------ Data to process
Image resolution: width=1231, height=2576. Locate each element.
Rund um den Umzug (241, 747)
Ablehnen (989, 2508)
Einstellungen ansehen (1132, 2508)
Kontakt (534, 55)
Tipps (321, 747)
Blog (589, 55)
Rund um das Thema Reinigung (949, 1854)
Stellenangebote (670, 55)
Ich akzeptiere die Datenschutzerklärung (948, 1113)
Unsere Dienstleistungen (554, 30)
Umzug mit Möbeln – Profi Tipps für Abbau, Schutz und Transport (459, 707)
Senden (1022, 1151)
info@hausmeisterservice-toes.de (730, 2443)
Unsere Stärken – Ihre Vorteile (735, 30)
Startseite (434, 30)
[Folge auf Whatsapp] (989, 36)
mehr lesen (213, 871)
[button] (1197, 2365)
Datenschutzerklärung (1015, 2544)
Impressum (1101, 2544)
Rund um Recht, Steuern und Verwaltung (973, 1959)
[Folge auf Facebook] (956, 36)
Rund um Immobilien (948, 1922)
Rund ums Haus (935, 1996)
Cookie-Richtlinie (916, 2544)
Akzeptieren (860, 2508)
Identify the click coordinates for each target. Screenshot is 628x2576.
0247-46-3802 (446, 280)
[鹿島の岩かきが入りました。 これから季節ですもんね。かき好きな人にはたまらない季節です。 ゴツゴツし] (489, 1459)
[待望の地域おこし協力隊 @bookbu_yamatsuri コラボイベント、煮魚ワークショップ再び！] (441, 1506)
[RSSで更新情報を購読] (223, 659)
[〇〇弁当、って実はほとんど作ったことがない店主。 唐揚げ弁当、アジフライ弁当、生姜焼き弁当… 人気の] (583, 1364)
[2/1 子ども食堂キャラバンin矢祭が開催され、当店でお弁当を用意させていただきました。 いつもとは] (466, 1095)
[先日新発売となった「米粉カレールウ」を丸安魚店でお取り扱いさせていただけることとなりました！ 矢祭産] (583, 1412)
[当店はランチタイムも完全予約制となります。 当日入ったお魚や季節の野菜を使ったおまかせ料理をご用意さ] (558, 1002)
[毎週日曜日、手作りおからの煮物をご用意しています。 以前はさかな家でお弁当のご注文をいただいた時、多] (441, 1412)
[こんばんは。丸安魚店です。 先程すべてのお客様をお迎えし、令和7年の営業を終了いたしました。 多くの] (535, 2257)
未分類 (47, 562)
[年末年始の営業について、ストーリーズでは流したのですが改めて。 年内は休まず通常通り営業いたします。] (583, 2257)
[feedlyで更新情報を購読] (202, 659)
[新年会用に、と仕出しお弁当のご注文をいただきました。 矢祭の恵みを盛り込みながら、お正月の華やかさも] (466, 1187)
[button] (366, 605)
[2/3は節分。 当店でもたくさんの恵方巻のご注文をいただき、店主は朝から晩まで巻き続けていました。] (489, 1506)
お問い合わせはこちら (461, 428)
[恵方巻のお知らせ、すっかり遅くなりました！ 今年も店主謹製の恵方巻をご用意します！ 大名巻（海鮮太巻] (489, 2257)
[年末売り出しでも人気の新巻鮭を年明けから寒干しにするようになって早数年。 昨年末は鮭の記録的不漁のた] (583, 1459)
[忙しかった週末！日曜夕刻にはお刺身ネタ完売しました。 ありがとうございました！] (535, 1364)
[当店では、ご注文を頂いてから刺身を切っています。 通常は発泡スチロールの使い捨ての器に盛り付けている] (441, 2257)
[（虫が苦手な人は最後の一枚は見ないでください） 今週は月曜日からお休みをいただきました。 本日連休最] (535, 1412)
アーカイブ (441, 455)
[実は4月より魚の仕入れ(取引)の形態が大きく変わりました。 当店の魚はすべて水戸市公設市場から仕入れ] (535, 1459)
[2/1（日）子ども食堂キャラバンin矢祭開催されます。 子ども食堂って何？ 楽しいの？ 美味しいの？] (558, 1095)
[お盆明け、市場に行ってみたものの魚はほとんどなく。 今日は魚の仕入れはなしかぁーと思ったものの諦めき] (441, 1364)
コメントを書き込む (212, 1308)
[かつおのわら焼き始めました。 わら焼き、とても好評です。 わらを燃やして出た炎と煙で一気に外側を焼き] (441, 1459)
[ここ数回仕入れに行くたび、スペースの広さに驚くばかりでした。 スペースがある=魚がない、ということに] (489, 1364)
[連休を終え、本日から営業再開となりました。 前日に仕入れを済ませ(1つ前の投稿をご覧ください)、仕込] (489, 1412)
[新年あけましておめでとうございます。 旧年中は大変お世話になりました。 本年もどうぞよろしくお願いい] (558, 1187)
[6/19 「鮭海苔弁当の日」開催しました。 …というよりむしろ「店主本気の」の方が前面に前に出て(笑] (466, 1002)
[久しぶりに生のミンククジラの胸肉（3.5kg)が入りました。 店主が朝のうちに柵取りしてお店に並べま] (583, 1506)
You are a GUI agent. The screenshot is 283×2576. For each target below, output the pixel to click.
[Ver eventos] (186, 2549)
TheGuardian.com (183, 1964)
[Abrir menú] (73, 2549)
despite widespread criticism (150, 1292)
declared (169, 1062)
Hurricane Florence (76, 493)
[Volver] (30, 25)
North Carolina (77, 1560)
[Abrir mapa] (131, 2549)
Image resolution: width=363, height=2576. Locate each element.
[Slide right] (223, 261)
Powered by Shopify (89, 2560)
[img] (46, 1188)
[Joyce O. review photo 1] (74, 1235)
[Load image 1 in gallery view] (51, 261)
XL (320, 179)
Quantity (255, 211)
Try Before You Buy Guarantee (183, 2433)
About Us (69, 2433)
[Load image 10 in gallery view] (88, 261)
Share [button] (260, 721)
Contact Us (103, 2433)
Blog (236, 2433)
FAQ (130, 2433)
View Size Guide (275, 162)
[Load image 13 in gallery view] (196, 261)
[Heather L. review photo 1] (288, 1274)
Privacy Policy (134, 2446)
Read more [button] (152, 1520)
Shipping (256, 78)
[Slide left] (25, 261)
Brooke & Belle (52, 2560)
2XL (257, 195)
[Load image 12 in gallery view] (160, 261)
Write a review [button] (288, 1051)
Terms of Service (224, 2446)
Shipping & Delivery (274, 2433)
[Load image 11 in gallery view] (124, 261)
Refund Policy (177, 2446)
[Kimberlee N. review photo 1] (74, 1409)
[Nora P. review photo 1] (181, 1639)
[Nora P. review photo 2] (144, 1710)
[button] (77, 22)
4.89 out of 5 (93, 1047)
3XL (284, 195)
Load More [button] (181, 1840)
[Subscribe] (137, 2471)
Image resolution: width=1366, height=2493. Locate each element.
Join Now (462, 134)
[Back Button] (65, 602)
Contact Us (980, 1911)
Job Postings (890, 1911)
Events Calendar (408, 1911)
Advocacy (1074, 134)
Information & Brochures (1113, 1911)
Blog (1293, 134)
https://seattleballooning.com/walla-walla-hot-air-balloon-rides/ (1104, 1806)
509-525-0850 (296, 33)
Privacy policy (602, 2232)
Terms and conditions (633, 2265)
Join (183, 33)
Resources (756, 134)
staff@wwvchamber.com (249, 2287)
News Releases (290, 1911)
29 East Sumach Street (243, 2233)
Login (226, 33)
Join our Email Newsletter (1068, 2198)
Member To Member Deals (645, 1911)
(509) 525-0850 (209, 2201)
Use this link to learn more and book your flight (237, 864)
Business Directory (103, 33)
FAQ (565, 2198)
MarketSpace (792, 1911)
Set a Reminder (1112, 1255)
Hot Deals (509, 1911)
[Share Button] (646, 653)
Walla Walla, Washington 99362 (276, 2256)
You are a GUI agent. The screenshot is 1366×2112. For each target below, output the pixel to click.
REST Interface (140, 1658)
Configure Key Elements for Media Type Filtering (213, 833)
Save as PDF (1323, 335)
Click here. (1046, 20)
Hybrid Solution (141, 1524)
------------
> _What is being asked_
Write out the listing exactly from its first line to the line containing "[当店はランチタイムも完全予約制となります。 当日入ったお魚や季節の野菜を使ったおまかせ料理をご用意さ] (558, 1002)". Both of those lines belong in the answer.

> _Problem solution_
Image resolution: width=1231, height=2576. Locate each element.
Rund um den Umzug (241, 747)
Ablehnen (989, 2508)
Einstellungen ansehen (1132, 2508)
Kontakt (534, 55)
Tipps (321, 747)
Blog (589, 55)
Rund um das Thema Reinigung (949, 1854)
Stellenangebote (670, 55)
Ich akzeptiere die Datenschutzerklärung (948, 1113)
Unsere Dienstleistungen (554, 30)
Umzug mit Möbeln – Profi Tipps für Abbau, Schutz und Transport (459, 707)
Senden (1022, 1151)
info@hausmeisterservice-toes.de (730, 2443)
Unsere Stärken – Ihre Vorteile (735, 30)
Startseite (434, 30)
[Folge auf Whatsapp] (989, 36)
mehr lesen (213, 871)
[button] (1197, 2365)
Datenschutzerklärung (1015, 2544)
Impressum (1101, 2544)
Rund um Recht, Steuern und Verwaltung (973, 1959)
[Folge auf Facebook] (956, 36)
Rund um Immobilien (948, 1922)
Rund ums Haus (935, 1996)
Cookie-Richtlinie (916, 2544)
Akzeptieren (860, 2508)
Identify the click coordinates for each target. Screenshot is 628x2576.
0247-46-3802 (446, 280)
[鹿島の岩かきが入りました。 これから季節ですもんね。かき好きな人にはたまらない季節です。 ゴツゴツし] (489, 1459)
[待望の地域おこし協力隊 @bookbu_yamatsuri コラボイベント、煮魚ワークショップ再び！] (441, 1506)
[RSSで更新情報を購読] (223, 659)
[〇〇弁当、って実はほとんど作ったことがない店主。 唐揚げ弁当、アジフライ弁当、生姜焼き弁当… 人気の] (583, 1364)
[2/1 子ども食堂キャラバンin矢祭が開催され、当店でお弁当を用意させていただきました。 いつもとは] (466, 1095)
[先日新発売となった「米粉カレールウ」を丸安魚店でお取り扱いさせていただけることとなりました！ 矢祭産] (583, 1412)
[当店はランチタイムも完全予約制となります。 当日入ったお魚や季節の野菜を使ったおまかせ料理をご用意さ] (558, 1002)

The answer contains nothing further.